3.) Wahrscheinlich ist es die religiöse Geste mit politischer Zielsetzung, die mir aufstößt. So edel und wichtig das politische Anliegen sein mag, steht die Frage im Raum, warum das religiöse Mittel par excellence, das Gebet, dafür auf so schlechte Weise eingesetzt wird? Warum auf so „schlechte“ Weise? Kann es einem gleichgültig sein, wenn der Stellvertreter Christi auf Erden dazu auffordert, daß „jeder zu seinem Gott“ beten soll? Wieviel Christen sind heute noch überzeugt von der Heilsnotwendigkeit der Katholischen Kirche? Verstärkt eine solche Geste, zumal durch den Papst, und damit auf höchster Ebene, nicht die ohnehin bereits verbreitete Verwirrung unter den Katholiken und damit den vorrangig ihm anvertrauten Schafen? Der Verwirrung in der Lehre folgt auf den Fuß die Verwirrung in der Moral: Wieviele sind heute überzeugt, leben zu können wie es ihnen gefällt, denn Religion ist gleich Religion, sie sind alle gleichwertig, wenn man sie überhaupt braucht? Wurde in den Vatikanischen Gärten und päpstlicher Regie nicht der Glauben verwässert? Wurde am 8. Juni im Vatikan und durch den Papst nicht (ein weiteres Mal) Christus König entthront? Welches politisches Ziel und mag es noch so hochstehend sein, kann Vorrang vor dem höchsten Gut des Seelenheils haben?

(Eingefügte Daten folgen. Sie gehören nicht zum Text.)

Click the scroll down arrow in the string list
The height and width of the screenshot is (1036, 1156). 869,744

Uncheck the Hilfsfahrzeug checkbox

4.) Darum stellt sich vertiefend die Frage nach der Gültigkeit des Ersten Gebotes. Will man uns wirklich gegen die gesamte Überlieferung der Kirche glauben machen, daß die Nicht-Christen wirksame Gebete zu Gott erheben? Daß europäische Christen [hier ist nicht die Rede von den Christen in der arabisch-islamischen Welt] die Heilige Dreifaltigkeit anrufen können, indem sie Allah sagen? Welchen Sinn haben dann das Taufsakrament und der Evangelisierungsauftrag an die Christen? Welchen Sinn hat dann letztlich auch der Tod Unseres Herrn am Kreuz, wenn auch die Moslems ein „authentisches, wahres Gebet“ zu Gott erheben können, wie im Zusammenhang mit dem „Friedensgebet“ in katholischen Medien behauptet wurde?
5.) Zur Rechtfertigung der historisch beispiellosen Gebetsinitiative wurde unter Verweis auf das Christentum als „Religion der Liebe“ mehr oder weniger nahegelegt, daß Christen sich die Gebete der Nicht-Christen zu eigen machen können. Dabei wurden synkretistische Gefahren einfach ausgeblendet. Die Antwort eines Katholiken, der katholisch bleiben will, kann nur lauten: Nein, non possumus. Wenn wir nicht unter geschönten Vorzeichen dem religiösen Relativismus huldigen wollen, haben wir ein klares Nein zu sagen. Damit drängt sich eine verstörende Frage auf, verstörend, weil sie an die höchste Kirchenleitung gerichtet werden muß: Stellt sich niemand mehr die Frage nach der Identität Gottes? Gott ist die einzige, ewige, unveränderliche Größe, doch scheint Er von uns behandelt zu werden, wie eine beliebig modellierbare Knetmasse. Wenn ich zu Allah bete, dann bete ich nicht zum lebendigen und wahren Gott, sondern zu einem Götzen. Eine Sache ist das friedliche Zusammenleben der Gläubigen verschiedener Religionen, eine ganz andere Sache aber ist die Gleichsetzung aller Religionen. Ist es möglich, daß man solche elementaren Dinge kirchlichen Hierarchen und der kulturellen katholischen Elite in Erinnerung rufen muß, zu der auch die katholischen Journalisten und Publizisten gehören? Daß das Treffen im Vatikan am Pfingstsonntag stattfand und die Berichterstattung und Rechtfertigungen damit in die Pfingstoktav bis zum Dreifaltigkeitssonntag fielen, hat nichts „Prophetisches“, sondern etwas Groteskes an sich. Damit bleibt abschließend nur noch die Frage: Warum wurde die Gebetsinitiative des Papstes in den Vatikanischen Gärten durchgeführt? Weil man im Vatikan sich bewußt war, daß ein gemeinsames Gebet in der Kirche undenkbar ist? Warum dann aber unter freiem Himmel? Oder wurde es in den Garten verlegt, weil man Juden und Moslems keine christlichen Symbole zumuten wollte? Ich schicke voraus, daß mich weder die eine noch die andere Variante erbaut, weil ihr die ungeklärte, irritierende Tatsache des Synkretismus-Verdachts anhaftet.
6.) So bleibt abschließend nur mehr die bedrückendste aller Fragen: Was bezweckte Papst Franziskus mit dieser „abrahamitischen“ Allianz, die ihn dem Verdacht des Synkretismus und der Schaffung einer Welteinheitsreligion aussetzt? Warum beließ er es nicht bei einer politischen Vermittlungsinitiative, wie es seine Vorgänger taten, zumal das Ziel ja vordergründig politischer Natur ist, wie der Papst selbst betonte?